When the Bruins began preseason practice, Byrd and his staff saw very little difference between any of his scholarship players. So he tweaked his system and then let things evolve. No Belmont player averages 25 minutes and 11 play at least 10 minutes. According to the Nashville Tennessean, Byrd substituted 59 times in the final of the Atlantic Sun tournament.
Think about that. And I dare you to find another coach in the NCAA field who is using giving significant minutes to 11 players at this stage of the season. That is depth. And depth counts in the NCAA.

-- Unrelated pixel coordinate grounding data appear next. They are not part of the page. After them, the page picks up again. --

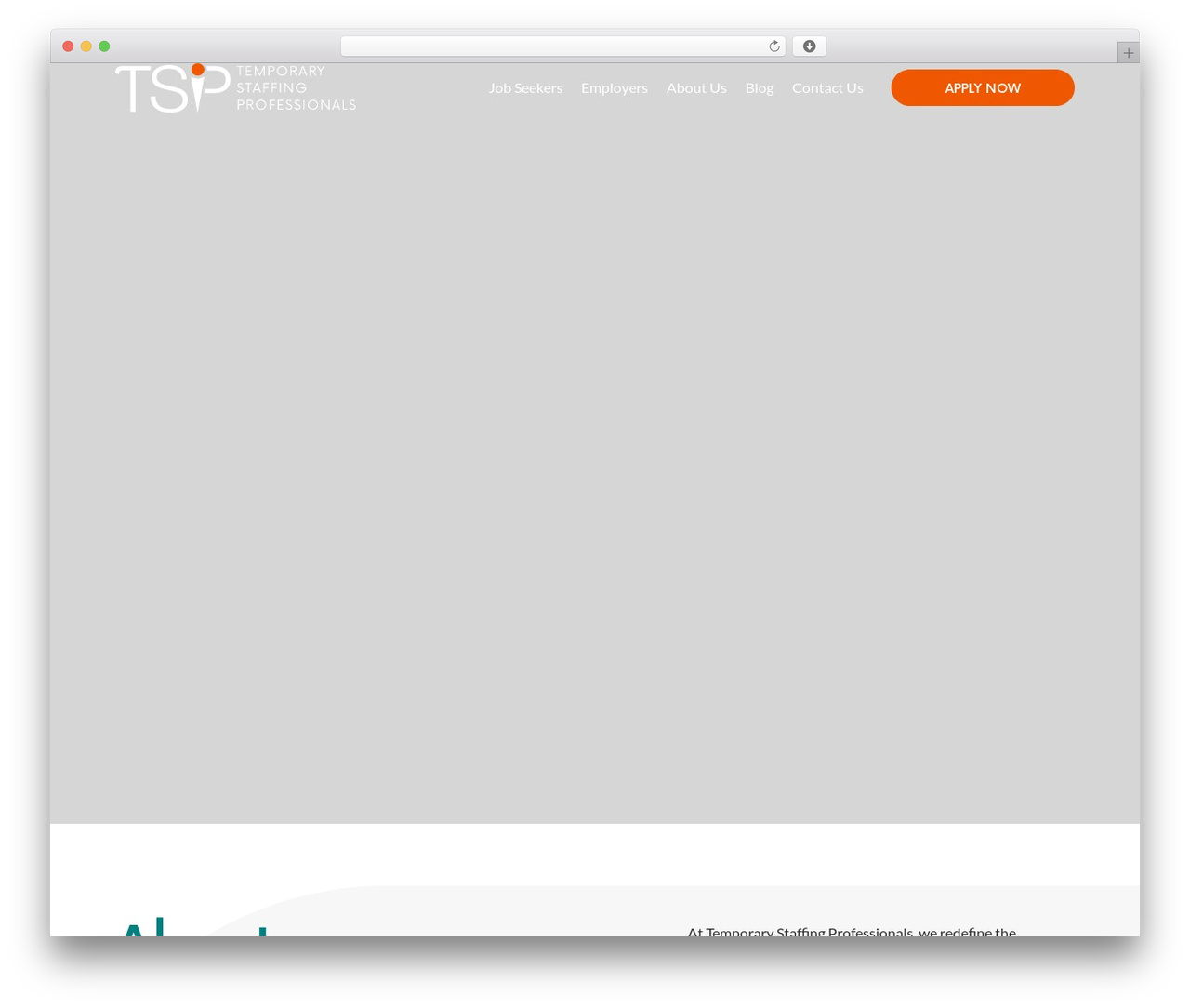Open the Employers menu item
This screenshot has width=1190, height=1008.
pos(615,87)
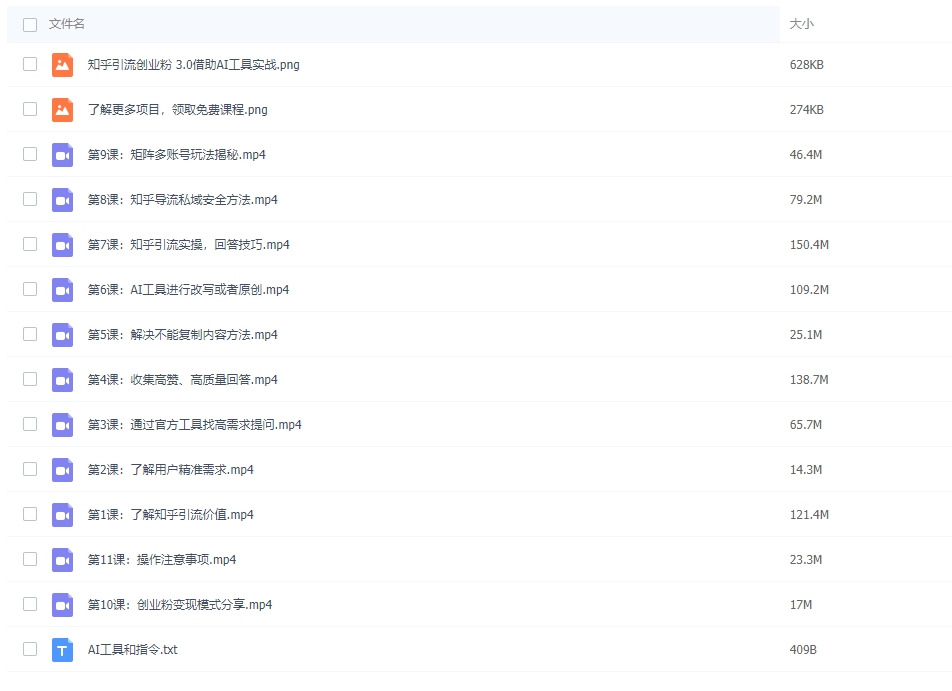The height and width of the screenshot is (691, 952).
Task: Click the 文件名 column header
Action: point(65,24)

“I don't really know what to say about this team," Byrd said after the North Florida game. "Thirty wins was just not even thought about. For guys to agree and play as hard as they can for you in a new system, that we all just kind of fell into this year, is so unselfish. It takes a level of unselfishness for guys one through 12 or 13 to all do that and do it without complaint.
“I couldn't coach a better team.”
And Belmont couldn’t have a better coach.
Byrd is a throwback. He arrived at Belmont in 1986 — the same season Calhoun left Northeastern to turn things around at UConn. But until Belmont decided to join the NCAA, Byrd was focused on turning the program into an NAIA powerhouse. He led Belmont to five NAIA national tournament appearances. The NAIA tournament is wall-to-wall basketball, from early in the morning to late at night, and it can serve as a developmental playground for aspiring coaches. Byrd obviously learned a lot.
Byrd’s NAIA success allowed him to build respect around the nation. After five seasons as an NCAA independent, Belmont joined the Atlantic Sun in 2001. And now the Bruins are headed to the NCAA tournament for the fourth time.
Belmont’s dream season was 2005-06 when they made that first NCAA appearance and lost to eventual runner-up UCLA in the first round. Belmont rushed to an 18-12 lead, but managed only 21 second-half points on the way to a 78-44 loss. The next tournament brought a loss to Georgetown and the following season the Bruins threw that extreme scare into Duke, only to lose.
Gill told The New York Times recently he still remembers the ovation the crowd gave Belmont, for a game it lost. And Byrd told the newspaper the Duke game still keeps him awake at night. Byrd wishes he had made an adjustment, done something to put Belmont on that top that day.
And the Belmont Bruins might be one of the toughest first-round outs invited to this party. Hear that Wisconsin? You’ve been warned.